= WRITTEN REQUEST =
Please give the data from the line containing "You are a computer-use agent. 1080x474" through the end of the data, both included, as a Markdown table with the columns Row and Line. Skip blank lines and leave the pictures out.

Data for locating described items:
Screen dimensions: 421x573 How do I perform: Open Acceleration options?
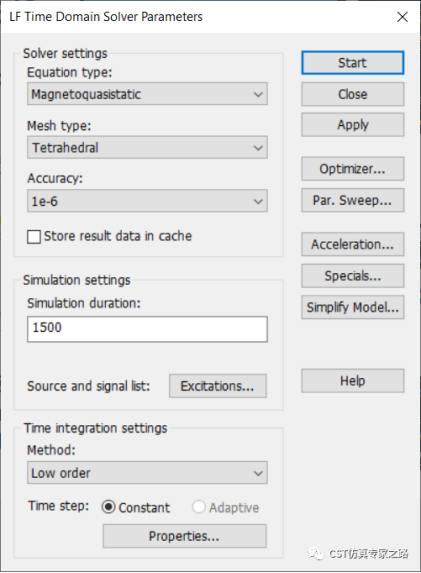(353, 244)
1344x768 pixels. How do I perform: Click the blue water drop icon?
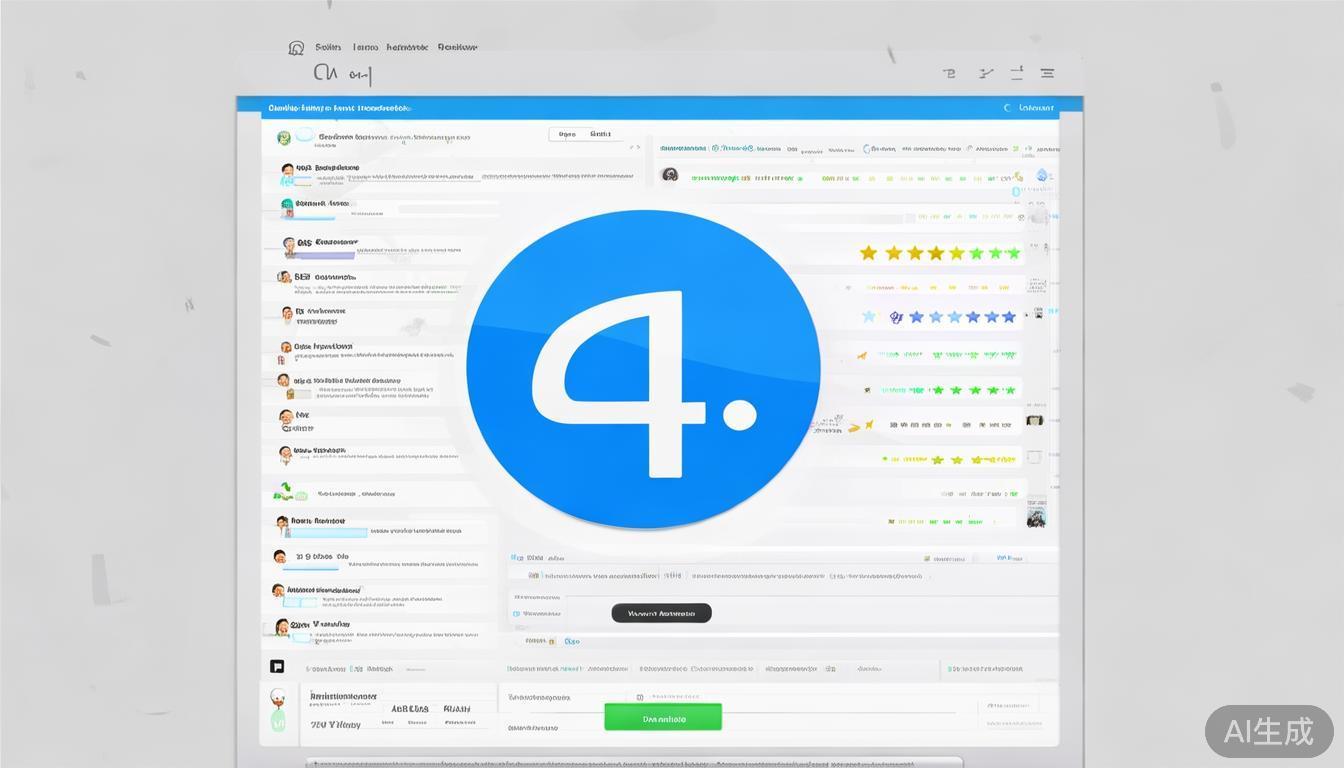[x=1042, y=175]
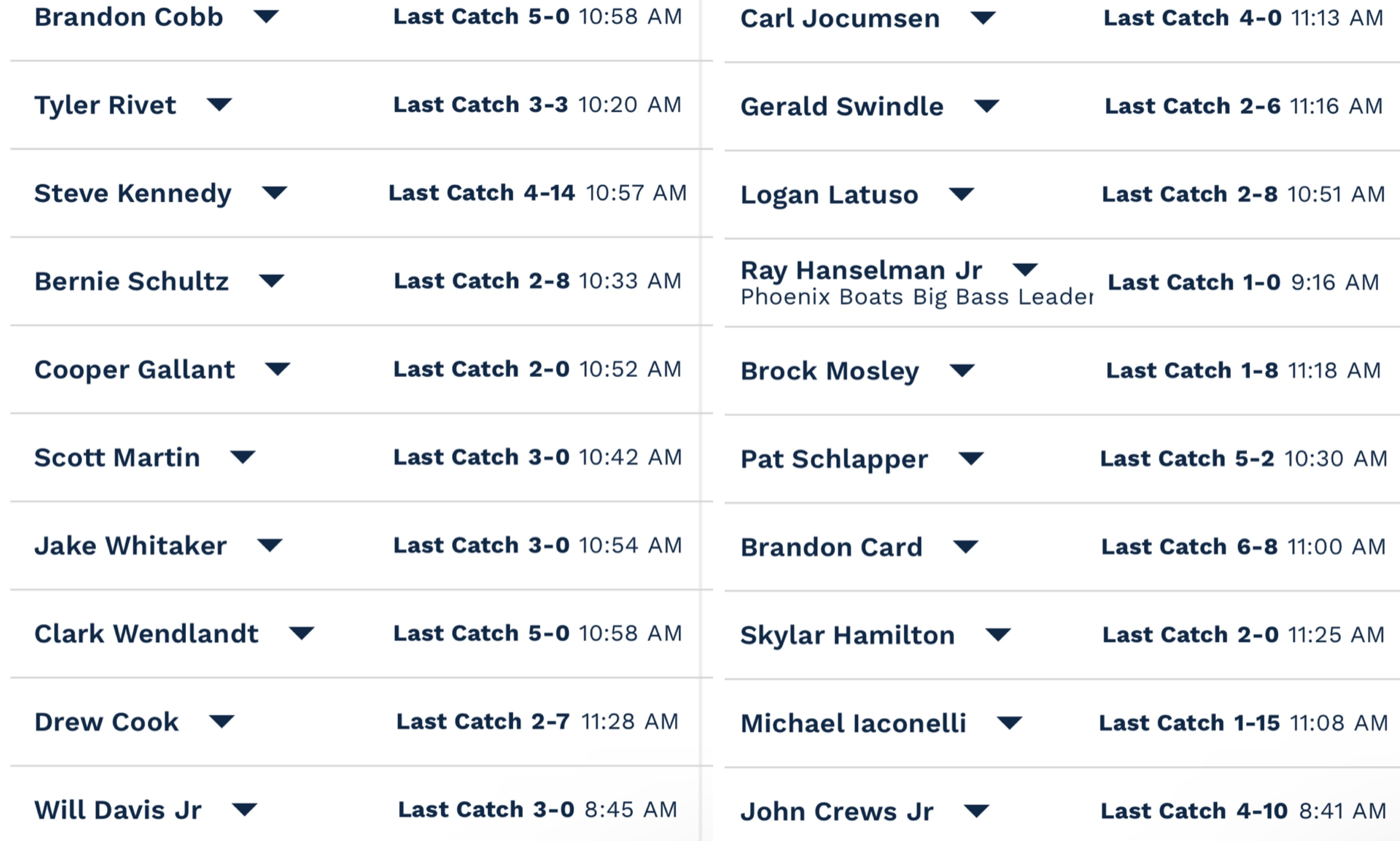Viewport: 1400px width, 841px height.
Task: Click the Phoenix Boats Big Bass Leader label
Action: (916, 297)
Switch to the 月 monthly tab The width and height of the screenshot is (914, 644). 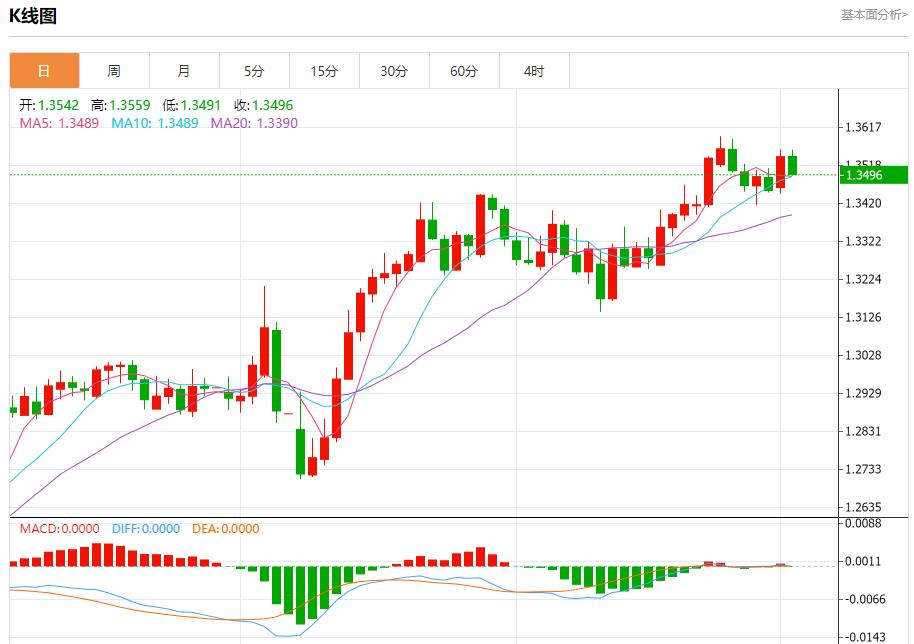click(x=184, y=71)
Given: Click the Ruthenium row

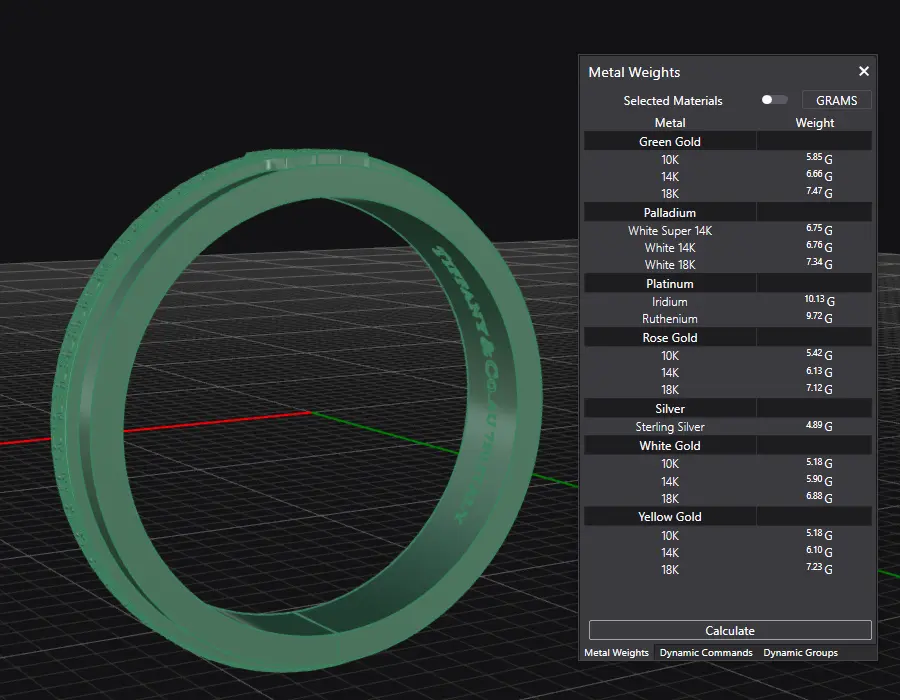Looking at the screenshot, I should tap(669, 319).
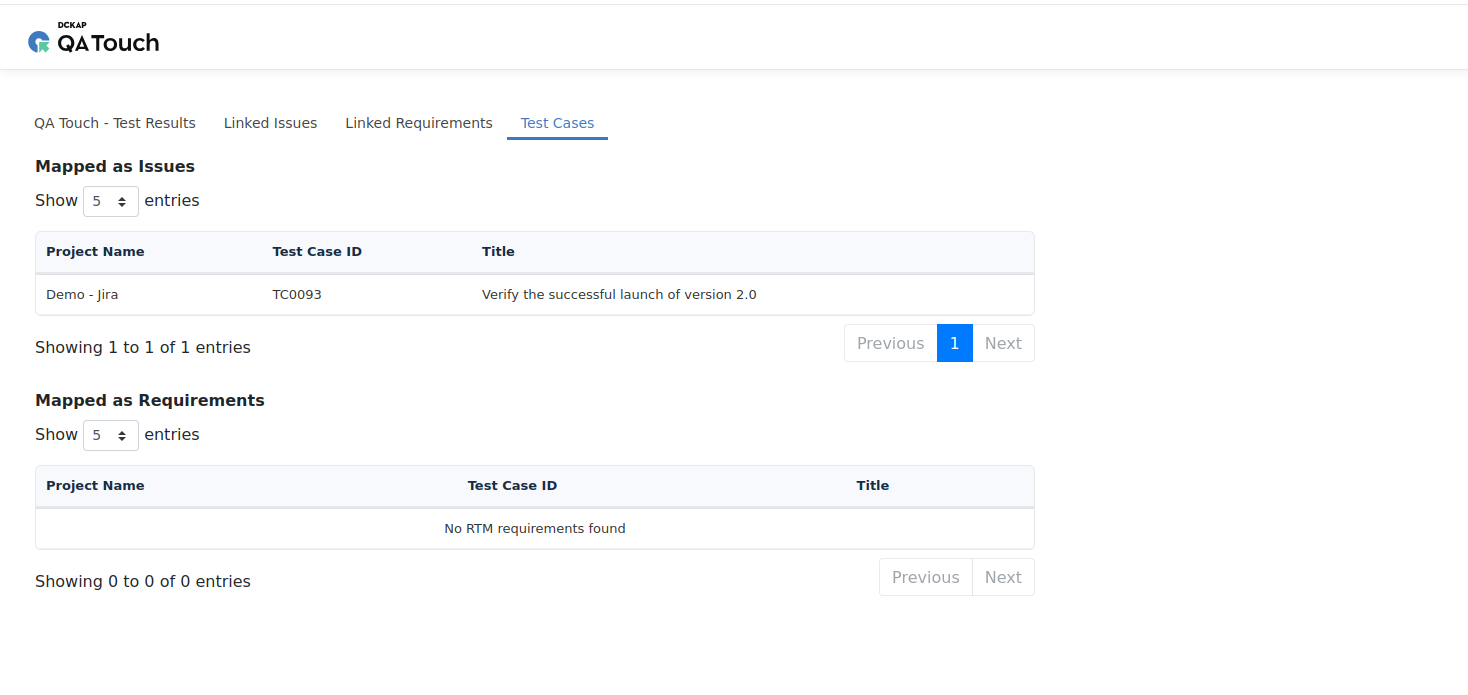Switch to the Linked Issues tab
Screen dimensions: 1468x695
pos(270,123)
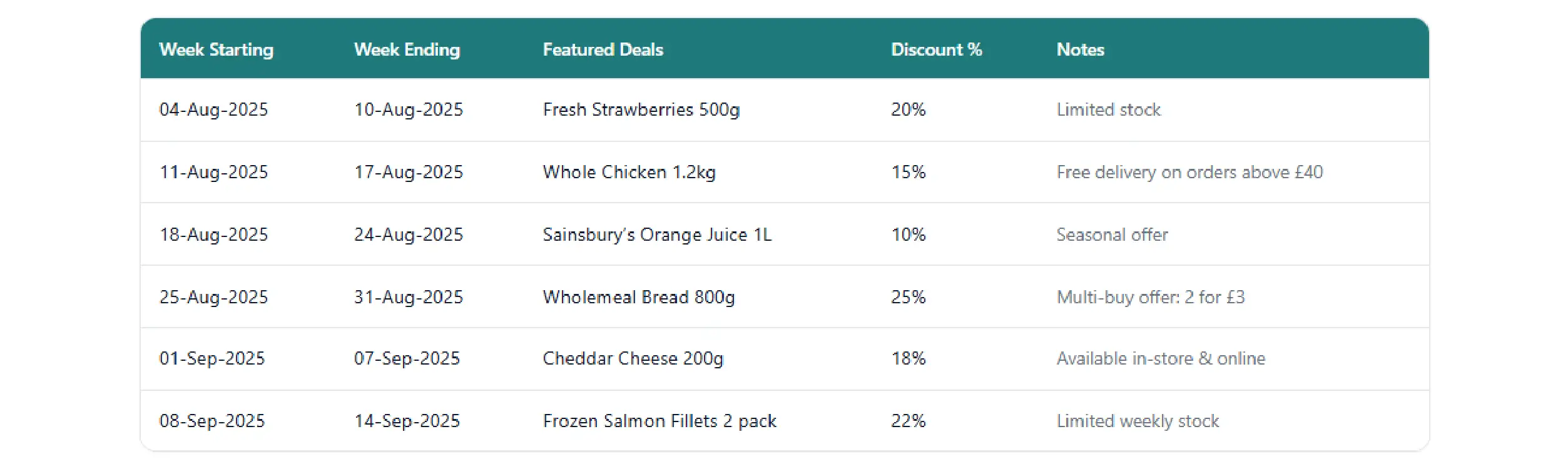This screenshot has width=1568, height=464.
Task: Select the Free delivery on orders note
Action: point(1189,172)
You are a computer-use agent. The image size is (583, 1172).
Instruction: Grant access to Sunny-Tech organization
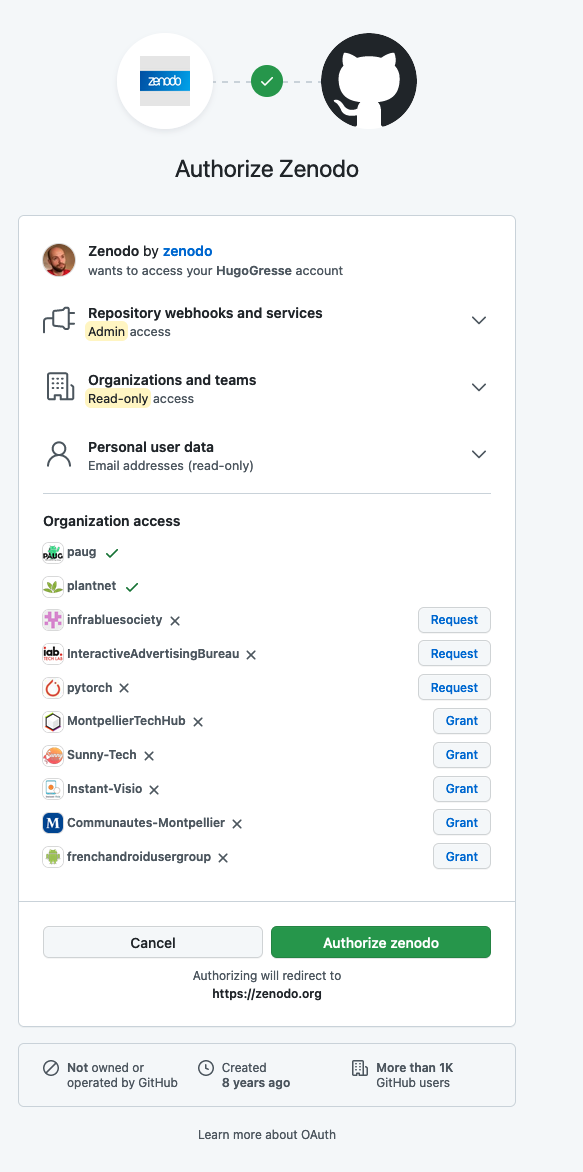461,755
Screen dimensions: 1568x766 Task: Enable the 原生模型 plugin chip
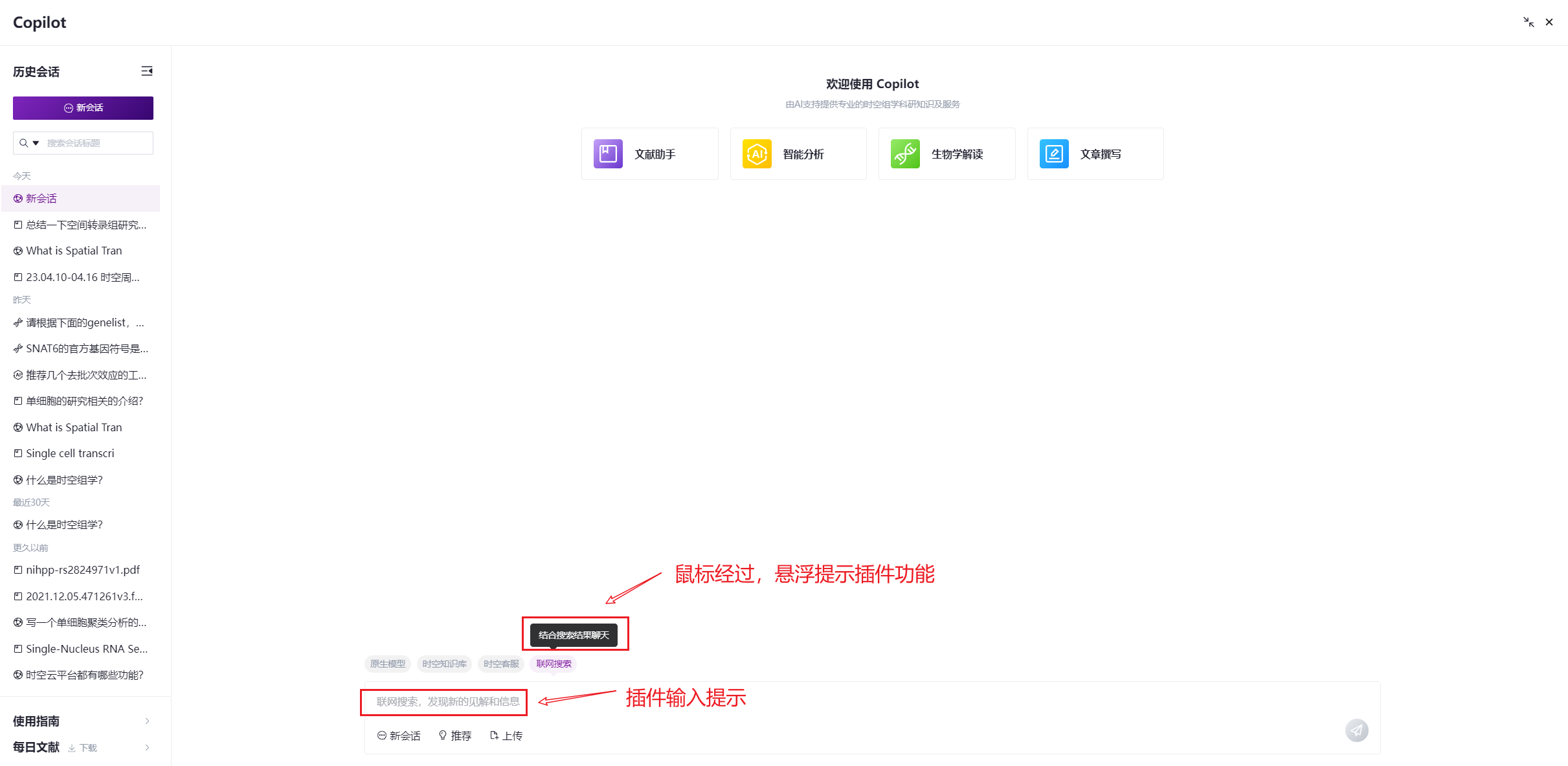[x=387, y=664]
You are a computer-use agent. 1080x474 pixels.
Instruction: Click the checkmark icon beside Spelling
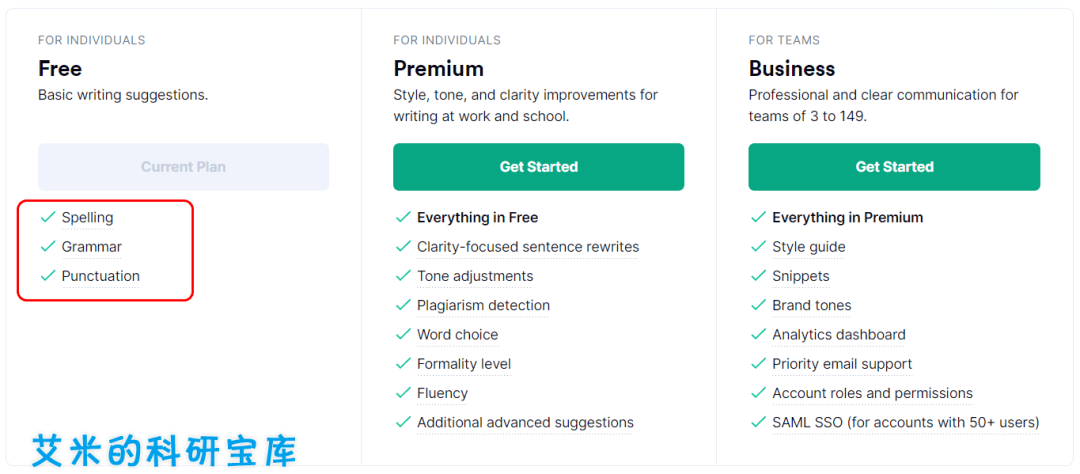(48, 217)
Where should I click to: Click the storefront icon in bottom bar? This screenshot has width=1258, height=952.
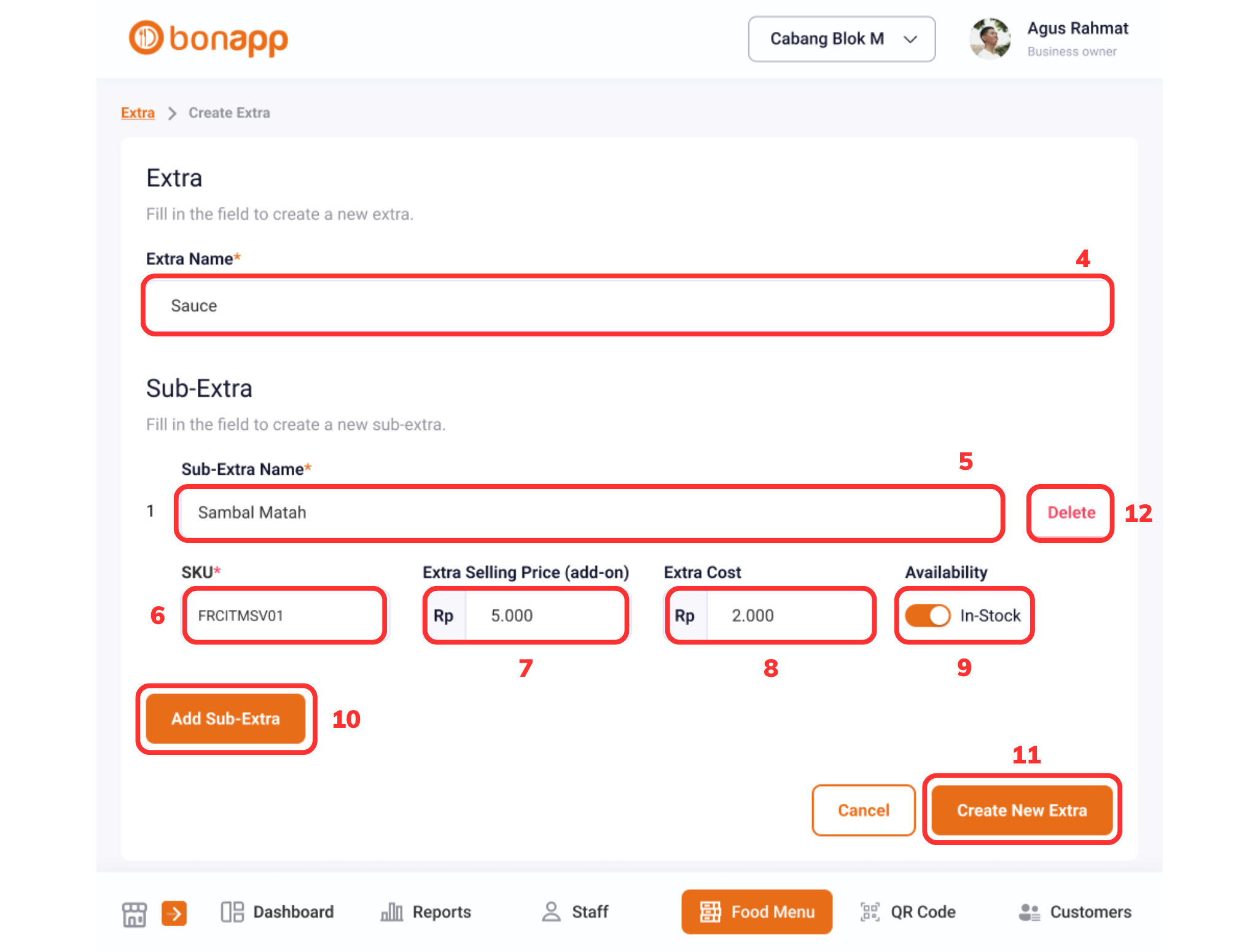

= ANSWER BELOW =
| Row | Line |
|---|---|
| 1 | You are a computer-use agent. 1080x474 pixels. |
| 2 | Instruction: Click the checkmark icon beside Spelling |
| 3 | (48, 217) |
| 4 | Where should I click to: Click the storefront icon in bottom bar? This screenshot has width=1258, height=952. |